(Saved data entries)
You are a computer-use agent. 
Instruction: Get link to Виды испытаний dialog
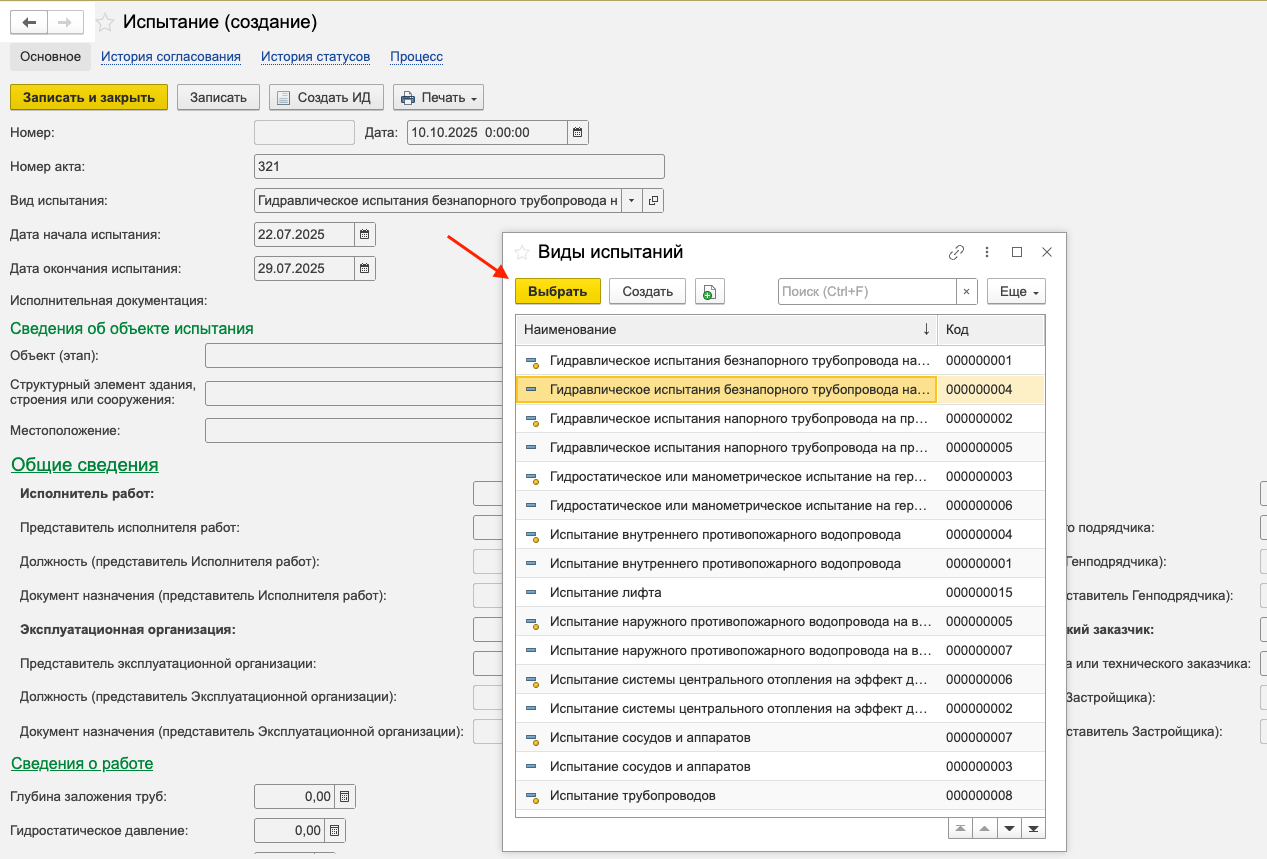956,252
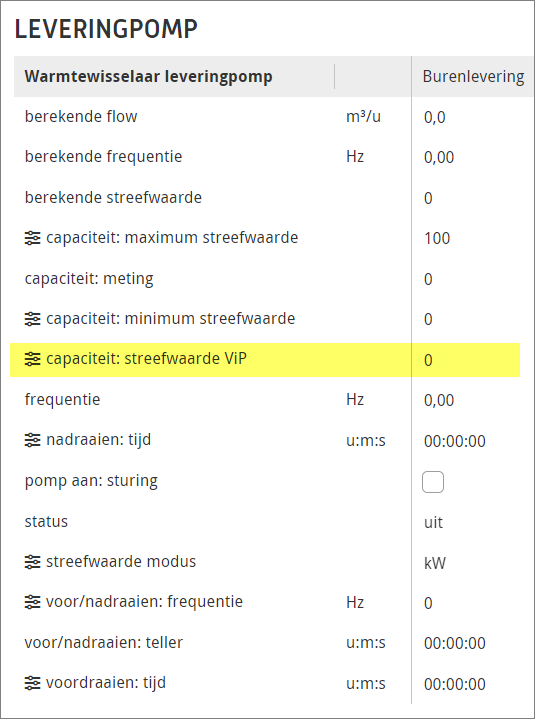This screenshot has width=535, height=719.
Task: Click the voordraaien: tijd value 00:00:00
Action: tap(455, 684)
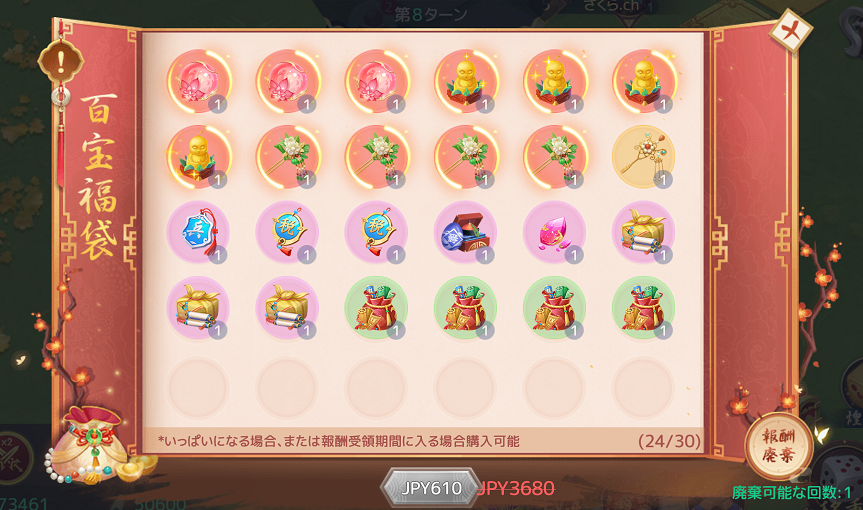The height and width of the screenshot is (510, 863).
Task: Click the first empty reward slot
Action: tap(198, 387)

WHAT THIS TASK INVOLVES: Please reproduce the entries from above exactly; images are not part of the copy.

WRITTEN RESPONSE:
You are a computer-use agent. 
Instruction: Get link to Виды испытаний dialog
956,252
This screenshot has width=535, height=719.
Task: Click the voordraaien: tijd value 00:00:00
Action: tap(455, 684)
The height and width of the screenshot is (510, 863).
Task: Click the first empty reward slot
Action: tap(198, 387)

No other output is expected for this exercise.